When to Build Your Own Agent Infrastructure

Should you build your own agent infrastructure, or use shared services? The answer depends on your needs, scale, and constraints.

When to Use Shared Infrastructure

Use shared infrastructure when:

You need coordination, not control: If you need agents to coordinate but don't need to control the coordination layer, shared infrastructure is faster and cheaper.

You're building swarms, not infrastructure: If your focus is on agent logic, not coordination primitives, shared infrastructure lets you focus on what matters.

You need to scale quickly: Shared infrastructure scales immediately.
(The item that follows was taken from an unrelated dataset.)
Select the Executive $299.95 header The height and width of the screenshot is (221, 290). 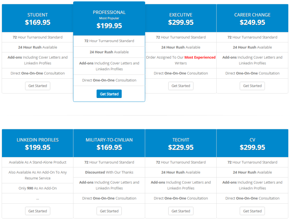(181, 18)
Building your own takes time.

You need interoperability: If your agents need to coordinate with agents from other teams or systems, shared infrastructure provides common standards.

When to Build Your Own

Build your own when:

You have unique requirements: If your coordination needs are fundamentally different from what shared infrastructure provides, custom might be necessary.

You need complete control: If you need to control every aspect of coordination—pricing, policies, features—custom gives you that control.

You have the resources: Building infrastructure is expensive. You need engineering time, operational capacity, and long-term commitment.

You're building infrastructure as a product: If infrastructure is your product, not just a dependency, build it yourself.

The Hybrid Approach

Most teams use a hybrid:

Use shared infrastructure for common needs: Event monitoring, scheduling, basic coordination. These are solved problems.

Build custom for unique needs: Domain-specific coordination, proprietary algorithms, special requirements.

Compose both: Use shared infrastructure as primitives, build custom logic on top.

Decision Framework

Time to market: Shared infrastructure is faster. Custom takes months or years.

Cost: Shared infrastructure is cheaper at small scale. Custom might be cheaper at massive scale.

Control: Custom gives you complete control. Shared infrastructure gives you standards and composability.

Maintenance: Shared infrastructure is maintained by providers. Custom is maintained by you.

Real-World Examples

Research swarm: Uses BlockWire for event monitoring (shared), builds custom analysis pipeline (custom).

Trading swarm: Uses Switchboard for coordination (shared), builds custom risk management (custom).

Infrastructure provider: Builds everything custom because infrastructure is the product.

Why This Matters

The decision to build or buy infrastructure shapes your architecture, timeline, and costs. Most teams should use shared infrastructure for common needs and build custom only for unique requirements.

The teams that make this decision well focus on what differentiates them—agent logic, not coordination primitives.